Ist Neofolk zwangsläufig rechts?

Darf man als aufgeklärter Mensch Neofolk hören?
Eine Musikrichtung, die vor Anspielungen auf Protofaschismus und konservativer Revolution nur so strotzt. Ich bekenne mich dazu, selbst in dieser Nische noch Musik zu finden, die mir etwas gibt, die Frage ist, ist das gesamte Genre pauschal rechts einzuordnen?
Neofolk, ein Genre, das in den 80ern durch Death In June, Sol Invictus und Current 93 erschaffen wurde. Ähnlich wie im Songwriter Folk und Americana Folk besteht die Musik häufig aus akustischer Gitarre, Gesang und vereinzelt Percussion. Von meinen Freunden wird diese Musik gerne ironisch als Lagerfeuermusik bezeichnet.
Bei Death In June finden sich zusätzlich Synthesizer und Ambient Klänge, ihr Sänger Douglas Pearce ist bekennend homosexuell, lehnte den Namen der Band an den im Juni ermordeten, ebenfalls homosexuellen, SA-Führer Ernst Röhm an.
Dieserart eindeutige Verweise sind allerdings selbst im Neofolk rar gesät.
Man muss allerdings häufig genauer hinsehen, dann fällt einem zum Beispiel auf, dass selbst die Band des eher links einzuordnenden Jerome Reuter, Rome, für den Song Moorsoldaten einen bekannten SA Totenmarsch benutzt. Auseinandersetzung und Verherrlichung geben sich im Neofolk leider häufig die Klinke in die Hand. Wobei besagter Song der Band Rome nun eindeutig eine Hymne an die Häftlinge des KZ Börgermoor ist, ohne jeden Zweifel.

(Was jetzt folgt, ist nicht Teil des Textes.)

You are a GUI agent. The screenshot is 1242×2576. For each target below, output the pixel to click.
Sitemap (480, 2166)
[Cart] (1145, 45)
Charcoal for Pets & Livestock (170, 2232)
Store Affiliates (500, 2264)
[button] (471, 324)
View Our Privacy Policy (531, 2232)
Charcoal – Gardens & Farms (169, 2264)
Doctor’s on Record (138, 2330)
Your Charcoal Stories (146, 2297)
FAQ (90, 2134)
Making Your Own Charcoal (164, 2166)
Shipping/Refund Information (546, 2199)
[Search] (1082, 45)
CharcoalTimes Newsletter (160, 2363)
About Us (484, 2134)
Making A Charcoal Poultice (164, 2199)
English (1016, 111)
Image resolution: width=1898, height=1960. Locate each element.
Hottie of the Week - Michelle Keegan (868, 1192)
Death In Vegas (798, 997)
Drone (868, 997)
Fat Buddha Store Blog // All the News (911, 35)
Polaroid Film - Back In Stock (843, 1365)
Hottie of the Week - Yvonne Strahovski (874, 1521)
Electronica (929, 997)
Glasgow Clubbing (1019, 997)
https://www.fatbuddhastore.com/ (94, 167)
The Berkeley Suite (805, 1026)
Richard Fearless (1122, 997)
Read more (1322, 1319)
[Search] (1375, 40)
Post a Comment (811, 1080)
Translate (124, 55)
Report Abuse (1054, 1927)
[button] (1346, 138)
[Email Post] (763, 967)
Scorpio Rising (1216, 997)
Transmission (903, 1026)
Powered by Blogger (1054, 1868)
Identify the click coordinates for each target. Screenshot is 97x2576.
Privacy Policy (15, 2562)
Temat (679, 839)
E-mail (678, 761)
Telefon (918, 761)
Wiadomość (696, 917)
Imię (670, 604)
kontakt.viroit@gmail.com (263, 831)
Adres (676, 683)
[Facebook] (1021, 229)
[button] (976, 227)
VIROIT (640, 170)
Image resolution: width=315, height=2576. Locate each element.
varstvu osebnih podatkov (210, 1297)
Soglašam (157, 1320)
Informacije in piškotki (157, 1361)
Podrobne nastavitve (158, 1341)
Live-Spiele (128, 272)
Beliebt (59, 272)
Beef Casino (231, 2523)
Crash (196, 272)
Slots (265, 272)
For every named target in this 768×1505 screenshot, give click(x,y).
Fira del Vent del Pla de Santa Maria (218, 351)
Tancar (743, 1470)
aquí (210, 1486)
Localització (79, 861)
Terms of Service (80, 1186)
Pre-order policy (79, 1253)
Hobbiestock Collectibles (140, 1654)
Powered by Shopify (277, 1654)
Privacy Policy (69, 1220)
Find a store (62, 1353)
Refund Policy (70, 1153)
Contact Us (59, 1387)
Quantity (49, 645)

Changes, eine Folk Band der 70er. Der Sänger Robert N. Taylor ist bekennender Neuheide, war allerdings auch Mitglied der rechten Minutemen Bewegung in den USA und AFA (Asatru Folk Alliance). Ihre Musik lässt nicht so tief blicken, wie die faschistische Weltanschauung anscheinend verwurzelt ist. So mochte ich Changes von Anfang an und muss mir jetzt, wie so oft, die entscheidende Frage stellen; wie hoch sind meine moralischen Ansprüche?

https://www.youtube.com/watch?v=1S7aCMQ8wAg

Zweifelhafte Bands im Neofolk erkennt man auch an ihrer inzestuösen Beziehung zueinander, wobei auch Bands, die soeben noch als unbedenklich galten, nun mit eindeutig rechten Bands wie Moynihans Blood Axis (Michael Moyniham, bekannt für seine Koautorenschaft an dem Black Metal Buch „Lords Of Chaos“) zusammenarbeiten. Zu sehen bei dem diesjährigen Line-up des Runes & Men Festival in Leipzig.
Entstanden aus Punk und Industrial, formiert sich Neofolk im postindustriell Bereich der schwarzen Szene. Umso erstaunlicher, dass mittlerweile etablierte Ultrarechte ihn für sich entdecken. Bands wie Jännerwein werden neuerdings auch von Identitären empfohlen und nicht zuletzt fand sich das rechte Verlegerehepaar Kubitschek auf einem Neofolk Konzert wieder.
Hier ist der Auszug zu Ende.